My life itself has been a difficult experience. There are some things that I don't care to explain in the manner you ask but will still tell you about them
When I was 14 I was raped by a Church brother. I hope you realize that this is an experience that I cannot elaborate on much. I have tried to put this behind me and the only way I could have done that was to forgive the person who did it and heal myself by knowing it was not my fault.
When I was 27 I was diagnosed with severe endometriosis and had to have a hysterectomy at age 29. This was a very devastating experience because I had no children and was looking forward to a life with kids. This experience led to many years of depression, several suicide attempts. The last attempt was December 15, 2005. That last attempt was the most serious as I really hated the fact that I did not die. The other attempts before, I didn't seem to mind not dying I just got on with life. By the time I attempted suicide that last time My depression had obviously taken hold of my entire existence, I could see no positive in life. I hate life and everything in it.

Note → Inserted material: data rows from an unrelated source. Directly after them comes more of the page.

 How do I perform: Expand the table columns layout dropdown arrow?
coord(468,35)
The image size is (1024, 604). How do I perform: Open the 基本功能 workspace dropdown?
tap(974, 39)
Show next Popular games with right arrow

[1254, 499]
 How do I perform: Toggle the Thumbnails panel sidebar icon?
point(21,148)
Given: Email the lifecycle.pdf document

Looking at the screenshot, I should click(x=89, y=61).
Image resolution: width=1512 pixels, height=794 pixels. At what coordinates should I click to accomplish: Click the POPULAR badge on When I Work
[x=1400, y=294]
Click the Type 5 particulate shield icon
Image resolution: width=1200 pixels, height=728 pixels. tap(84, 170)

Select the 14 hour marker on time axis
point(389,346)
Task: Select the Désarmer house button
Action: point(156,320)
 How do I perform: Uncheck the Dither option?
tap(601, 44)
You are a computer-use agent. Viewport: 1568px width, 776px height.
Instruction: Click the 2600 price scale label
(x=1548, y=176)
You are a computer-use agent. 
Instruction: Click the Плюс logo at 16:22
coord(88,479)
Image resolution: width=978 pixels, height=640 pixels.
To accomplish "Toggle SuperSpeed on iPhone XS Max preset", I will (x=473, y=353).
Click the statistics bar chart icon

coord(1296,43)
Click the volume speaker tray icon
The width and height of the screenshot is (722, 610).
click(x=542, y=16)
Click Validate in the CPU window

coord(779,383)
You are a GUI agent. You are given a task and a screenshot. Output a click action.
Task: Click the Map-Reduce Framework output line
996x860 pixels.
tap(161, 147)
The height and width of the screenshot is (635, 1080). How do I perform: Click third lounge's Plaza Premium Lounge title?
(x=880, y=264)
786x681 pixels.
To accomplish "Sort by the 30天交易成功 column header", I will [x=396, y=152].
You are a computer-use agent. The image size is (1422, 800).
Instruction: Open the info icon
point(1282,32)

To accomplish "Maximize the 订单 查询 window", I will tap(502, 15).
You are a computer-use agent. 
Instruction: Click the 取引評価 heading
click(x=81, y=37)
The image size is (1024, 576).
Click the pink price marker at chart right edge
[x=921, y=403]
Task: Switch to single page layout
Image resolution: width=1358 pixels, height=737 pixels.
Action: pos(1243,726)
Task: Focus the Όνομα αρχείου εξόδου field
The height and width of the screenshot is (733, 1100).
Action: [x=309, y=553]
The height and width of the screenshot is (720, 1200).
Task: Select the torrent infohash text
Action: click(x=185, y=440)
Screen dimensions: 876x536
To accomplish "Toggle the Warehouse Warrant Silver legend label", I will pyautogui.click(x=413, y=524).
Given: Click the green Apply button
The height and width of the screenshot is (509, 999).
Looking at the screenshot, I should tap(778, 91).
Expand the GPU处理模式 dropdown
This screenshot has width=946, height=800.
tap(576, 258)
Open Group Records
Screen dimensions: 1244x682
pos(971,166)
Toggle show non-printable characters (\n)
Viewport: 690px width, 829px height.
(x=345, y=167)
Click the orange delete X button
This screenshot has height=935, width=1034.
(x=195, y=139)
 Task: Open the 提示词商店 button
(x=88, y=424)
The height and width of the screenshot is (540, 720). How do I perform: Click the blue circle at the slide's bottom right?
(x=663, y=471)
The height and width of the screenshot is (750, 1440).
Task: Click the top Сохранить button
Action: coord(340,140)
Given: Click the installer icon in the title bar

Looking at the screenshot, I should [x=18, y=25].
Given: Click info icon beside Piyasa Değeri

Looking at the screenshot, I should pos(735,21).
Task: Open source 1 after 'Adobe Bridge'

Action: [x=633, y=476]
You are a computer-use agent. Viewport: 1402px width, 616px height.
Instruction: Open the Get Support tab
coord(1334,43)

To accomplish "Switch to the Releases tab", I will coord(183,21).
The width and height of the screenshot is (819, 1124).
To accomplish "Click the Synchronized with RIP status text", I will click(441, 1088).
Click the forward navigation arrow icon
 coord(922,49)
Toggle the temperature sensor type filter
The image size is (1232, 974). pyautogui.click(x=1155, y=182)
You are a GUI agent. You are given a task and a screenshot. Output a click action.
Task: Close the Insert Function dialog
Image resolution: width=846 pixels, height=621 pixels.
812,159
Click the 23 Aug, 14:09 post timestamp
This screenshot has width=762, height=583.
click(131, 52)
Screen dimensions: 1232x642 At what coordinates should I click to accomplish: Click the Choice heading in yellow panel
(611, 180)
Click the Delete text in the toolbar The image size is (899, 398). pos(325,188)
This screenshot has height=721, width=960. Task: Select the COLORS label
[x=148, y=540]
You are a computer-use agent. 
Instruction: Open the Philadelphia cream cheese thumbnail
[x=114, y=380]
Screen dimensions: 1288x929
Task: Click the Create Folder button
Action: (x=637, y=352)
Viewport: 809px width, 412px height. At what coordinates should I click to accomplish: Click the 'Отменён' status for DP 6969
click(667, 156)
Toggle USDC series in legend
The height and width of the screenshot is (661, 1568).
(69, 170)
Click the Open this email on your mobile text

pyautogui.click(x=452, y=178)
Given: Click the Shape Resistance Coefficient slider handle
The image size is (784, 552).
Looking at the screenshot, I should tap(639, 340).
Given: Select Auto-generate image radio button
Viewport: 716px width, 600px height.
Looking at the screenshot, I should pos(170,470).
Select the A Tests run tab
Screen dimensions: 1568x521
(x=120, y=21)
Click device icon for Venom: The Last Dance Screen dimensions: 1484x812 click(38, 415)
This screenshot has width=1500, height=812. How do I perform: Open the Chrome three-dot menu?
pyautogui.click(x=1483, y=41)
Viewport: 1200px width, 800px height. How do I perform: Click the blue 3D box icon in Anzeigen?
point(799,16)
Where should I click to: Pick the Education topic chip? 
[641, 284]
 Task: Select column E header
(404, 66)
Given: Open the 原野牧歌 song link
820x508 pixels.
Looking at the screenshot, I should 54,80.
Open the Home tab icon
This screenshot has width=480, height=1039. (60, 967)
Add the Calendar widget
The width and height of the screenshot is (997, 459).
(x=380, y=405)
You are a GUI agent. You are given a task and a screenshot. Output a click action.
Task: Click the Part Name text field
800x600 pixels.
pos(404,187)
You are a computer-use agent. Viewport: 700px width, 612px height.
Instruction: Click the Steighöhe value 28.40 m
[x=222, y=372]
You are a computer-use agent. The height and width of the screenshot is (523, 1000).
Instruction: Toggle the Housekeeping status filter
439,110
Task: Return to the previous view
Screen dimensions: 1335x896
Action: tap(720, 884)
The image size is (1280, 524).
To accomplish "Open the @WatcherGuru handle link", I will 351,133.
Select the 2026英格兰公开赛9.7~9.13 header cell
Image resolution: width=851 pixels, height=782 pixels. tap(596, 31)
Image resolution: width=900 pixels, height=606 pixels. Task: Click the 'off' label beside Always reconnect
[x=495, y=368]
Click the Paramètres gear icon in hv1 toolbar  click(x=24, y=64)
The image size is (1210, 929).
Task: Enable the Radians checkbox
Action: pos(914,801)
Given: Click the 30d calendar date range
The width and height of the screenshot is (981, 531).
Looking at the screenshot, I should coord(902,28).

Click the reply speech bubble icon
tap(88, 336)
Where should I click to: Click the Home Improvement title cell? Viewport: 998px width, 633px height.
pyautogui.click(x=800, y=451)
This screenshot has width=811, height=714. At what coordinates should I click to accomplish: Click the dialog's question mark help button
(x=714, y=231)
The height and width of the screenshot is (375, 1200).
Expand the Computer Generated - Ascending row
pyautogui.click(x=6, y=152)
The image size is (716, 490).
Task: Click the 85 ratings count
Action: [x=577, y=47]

After the last suicide attempt I tried to get on with life. I got a job and it turned out to be a living nightmare. Somewhere inside me I knew I wanted to live so I did not try to take my life again, but I definitely got worse some how as I was thrown into a nervous breakdown, where I did not want to leave my apartment, I started seeing and hearing things. I have a friend who was there all the way for he. He helped me come out of that state. If it were not for this friend, I would have ended up in an asylum. It took me another two to three years to reach a point where I could start seeing the positive in live again.
One of the most positive things I could have done for me was resume my martial arts training which helped make me mentally stronger. It also made me physically strong and I lost a few pounds. I really looked good on the outside and felt really good on the inside.
To tell you anything else would be reveal too much.
I don't know why you ask these questions, but if I see my story any where else other than my own hub I will really take action.